___ Exercise materials

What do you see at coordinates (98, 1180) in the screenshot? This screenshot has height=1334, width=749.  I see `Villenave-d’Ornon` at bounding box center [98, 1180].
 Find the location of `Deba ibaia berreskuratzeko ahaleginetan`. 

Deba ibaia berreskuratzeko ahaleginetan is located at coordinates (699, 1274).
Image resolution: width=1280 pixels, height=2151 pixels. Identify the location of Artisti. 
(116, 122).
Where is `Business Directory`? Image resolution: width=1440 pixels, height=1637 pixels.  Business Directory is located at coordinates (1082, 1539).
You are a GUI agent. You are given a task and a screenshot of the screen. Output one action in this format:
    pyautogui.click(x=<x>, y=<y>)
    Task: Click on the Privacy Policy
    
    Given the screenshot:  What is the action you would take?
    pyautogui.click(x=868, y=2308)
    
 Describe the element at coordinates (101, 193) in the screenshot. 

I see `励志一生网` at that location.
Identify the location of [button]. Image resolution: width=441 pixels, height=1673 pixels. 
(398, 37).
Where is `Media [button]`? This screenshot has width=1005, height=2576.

______

> _What you should do_:
Copy all of the records above word for word, keeping each line as it is.

> _Completed exercise_:
What do you see at coordinates (98, 1180) in the screenshot? This screenshot has height=1334, width=749.  I see `Villenave-d’Ornon` at bounding box center [98, 1180].
 Find the location of `Deba ibaia berreskuratzeko ahaleginetan`. 

Deba ibaia berreskuratzeko ahaleginetan is located at coordinates (699, 1274).
Image resolution: width=1280 pixels, height=2151 pixels. Identify the location of Artisti. 
(116, 122).
Where is `Business Directory`? Image resolution: width=1440 pixels, height=1637 pixels.  Business Directory is located at coordinates (1082, 1539).
You are a GUI agent. You are given a task and a screenshot of the screen. Output one action in this format:
    pyautogui.click(x=<x>, y=<y>)
    Task: Click on the Privacy Policy
    
    Given the screenshot:  What is the action you would take?
    pyautogui.click(x=868, y=2308)
    
 Describe the element at coordinates (101, 193) in the screenshot. 

I see `励志一生网` at that location.
Identify the location of [button]. Image resolution: width=441 pixels, height=1673 pixels. 
(398, 37).
Where is `Media [button]`? This screenshot has width=1005, height=2576.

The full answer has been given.